• [EXERCISE DESCRIPTION]: When you copy the entries, keep every word exactly as it stands.

• [MATERIAL SUPPLIED]:
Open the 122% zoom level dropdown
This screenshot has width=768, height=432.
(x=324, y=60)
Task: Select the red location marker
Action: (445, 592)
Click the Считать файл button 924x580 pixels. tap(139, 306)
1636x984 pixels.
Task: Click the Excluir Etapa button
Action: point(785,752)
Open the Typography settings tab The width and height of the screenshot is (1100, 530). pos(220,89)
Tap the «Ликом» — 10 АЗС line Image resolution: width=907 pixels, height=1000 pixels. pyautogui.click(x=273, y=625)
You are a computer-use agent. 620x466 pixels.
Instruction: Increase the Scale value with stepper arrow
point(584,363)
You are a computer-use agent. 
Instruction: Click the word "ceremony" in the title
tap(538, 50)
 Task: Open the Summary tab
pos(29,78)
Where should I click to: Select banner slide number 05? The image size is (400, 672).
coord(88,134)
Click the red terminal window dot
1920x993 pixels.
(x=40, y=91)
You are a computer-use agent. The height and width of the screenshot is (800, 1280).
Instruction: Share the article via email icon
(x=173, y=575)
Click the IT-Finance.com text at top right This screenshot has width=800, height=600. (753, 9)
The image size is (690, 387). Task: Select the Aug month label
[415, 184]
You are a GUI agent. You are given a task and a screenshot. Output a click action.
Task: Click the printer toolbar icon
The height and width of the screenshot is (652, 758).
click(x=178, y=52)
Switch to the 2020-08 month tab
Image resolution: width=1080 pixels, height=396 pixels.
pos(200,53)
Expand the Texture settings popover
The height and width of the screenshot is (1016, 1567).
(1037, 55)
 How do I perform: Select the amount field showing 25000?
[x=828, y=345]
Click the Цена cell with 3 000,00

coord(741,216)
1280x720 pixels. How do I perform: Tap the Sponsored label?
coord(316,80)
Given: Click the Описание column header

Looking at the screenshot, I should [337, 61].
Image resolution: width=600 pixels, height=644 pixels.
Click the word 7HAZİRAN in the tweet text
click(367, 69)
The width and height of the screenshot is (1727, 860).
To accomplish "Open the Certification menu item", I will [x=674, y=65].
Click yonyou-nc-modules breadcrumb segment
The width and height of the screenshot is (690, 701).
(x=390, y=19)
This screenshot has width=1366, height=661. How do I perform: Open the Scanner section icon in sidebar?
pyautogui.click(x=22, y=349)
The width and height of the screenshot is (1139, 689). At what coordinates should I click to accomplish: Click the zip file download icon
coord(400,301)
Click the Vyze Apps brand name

• [WRITTEN ANSWER]:
Open the 122% zoom level dropdown
This screenshot has width=768, height=432.
(x=324, y=60)
Task: Select the red location marker
Action: (445, 592)
Click the Считать файл button 924x580 pixels. tap(139, 306)
1636x984 pixels.
Task: Click the Excluir Etapa button
Action: point(785,752)
Open the Typography settings tab The width and height of the screenshot is (1100, 530). pos(220,89)
Tap the «Ликом» — 10 АЗС line Image resolution: width=907 pixels, height=1000 pixels. pyautogui.click(x=273, y=625)
You are a computer-use agent. 620x466 pixels.
Instruction: Increase the Scale value with stepper arrow
point(584,363)
You are a computer-use agent. 
Instruction: Click the word "ceremony" in the title
tap(538, 50)
 Task: Open the Summary tab
pos(29,78)
Where should I click to: Select banner slide number 05? The image size is (400, 672).
coord(88,134)
Click the red terminal window dot
1920x993 pixels.
(x=40, y=91)
You are a computer-use agent. The height and width of the screenshot is (800, 1280).
Instruction: Share the article via email icon
(x=173, y=575)
Click the IT-Finance.com text at top right This screenshot has width=800, height=600. (753, 9)
The image size is (690, 387). Task: Select the Aug month label
[415, 184]
You are a GUI agent. You are given a task and a screenshot. Output a click action.
Task: Click the printer toolbar icon
The height and width of the screenshot is (652, 758).
click(x=178, y=52)
Switch to the 2020-08 month tab
Image resolution: width=1080 pixels, height=396 pixels.
pos(200,53)
Expand the Texture settings popover
The height and width of the screenshot is (1016, 1567).
(1037, 55)
 How do I perform: Select the amount field showing 25000?
[x=828, y=345]
Click the Цена cell with 3 000,00

coord(741,216)
1280x720 pixels. How do I perform: Tap the Sponsored label?
coord(316,80)
Given: Click the Описание column header

Looking at the screenshot, I should [337, 61].
Image resolution: width=600 pixels, height=644 pixels.
Click the word 7HAZİRAN in the tweet text
click(367, 69)
The width and height of the screenshot is (1727, 860).
To accomplish "Open the Certification menu item", I will [x=674, y=65].
Click yonyou-nc-modules breadcrumb segment
The width and height of the screenshot is (690, 701).
(x=390, y=19)
This screenshot has width=1366, height=661. How do I perform: Open the Scanner section icon in sidebar?
pyautogui.click(x=22, y=349)
The width and height of the screenshot is (1139, 689). At what coordinates should I click to accomplish: Click the zip file download icon
coord(400,301)
Click the Vyze Apps brand name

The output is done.